TEXT PASSAGE section start

Where face coverings should be worn
We have made face coverings mandatory in most indoor public places, indoor communal spaces including retail, restaurants, cafes, bars and public houses, and in workplaces and on public transport. This is because transmission is most likely to occur when people are close to each other, in crowded and poorly ventilated places. Schedule 7 of the Regulations provides more information about the relevant provisions.
You must, by law wear a face covering in the following places:
- health and social care settings, including staff, patients and visitors
- public transport service and premises
- workplaces (other than early learning or school settings)
- any premises open to members of the public and used for the retail sale or hire of goods or services, such as shops, takeaway restaurants, pharmacies, estate agents, beauty parlours and shopping malls
- hospitality premises such as bars, pubs and cafes and restaurants, and canteens (including workplace canteens)
- banks, building societies, credit unions and post offices
- courts and tribunal buildings
- places of worship
- visitor attractions, indoor tourist, heritage or cultural sites such as museums and galleries, aquariums, indoor zoos or visitor farms,
- entertainment venues such as cinemas, indoor theatres, comedy clubs, concert halls, soft play centres, bingo halls, bowling alleys, amusement arcades, snooker and pool halls, and other leisure facilities, indoor funfairs and indoor skating rinks
- community centres
- crematoriums and funeral directors' premises
- libraries and public reading rooms
- storage and distribution facilities, including collection and drop-off points
- indoor fitness studios, gyms, swimming pools or other indoor leisure centres
- sports stadiums
- conference or exhibition centres
Wearing face coverings in other spaces
You are advised to wear a face covering in all other indoor places and where there is a risk of being within 2 metres of people who are not members of your household. This includes public toilets.

TEXT PASSAGE section end

TASK 1:
Answer these questions from the face coverings guidance:
(a) Which schedule of the Regulations provides more information about the relevant provisions?
(b) Which workplaces are excepted from the legal requirement to wear a face covering?
(c) Within what distance of people outside one's household is wearing a face covering advised?
TASK 2: Proceed with the face coverings guidance, picking up after its final sentence.
The data that come after the face coverings guidance are separate material unrelated to it.

STUDY MATERIAL section start

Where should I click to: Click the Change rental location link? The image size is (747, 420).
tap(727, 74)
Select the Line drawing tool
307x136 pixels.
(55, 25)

STUDY MATERIAL section end

TASK RESPONSE 1:
(a) Schedule 7
(b) Early learning or school settings
(c) 2 metres

TASK RESPONSE 2:
It is recommended that you wear face coverings outdoors in situations where 2 metre physical distancing is not always possible, such as at the school gate or at the entrance to a building. In such circumstances you are expected to wear a face covering.
Face coverings is only one of the measures in reducing the transmission of COVID-19. Therefore, face coverings should not be used as an alternative to any of the other FACTS measures. Good hand and respiratory hygiene, physical distancing and enhanced ventilation in indoor spaces are also key for reducing the risk of infection. All of these things, together, form an extremely effective package of interventions in supressing COVID-19.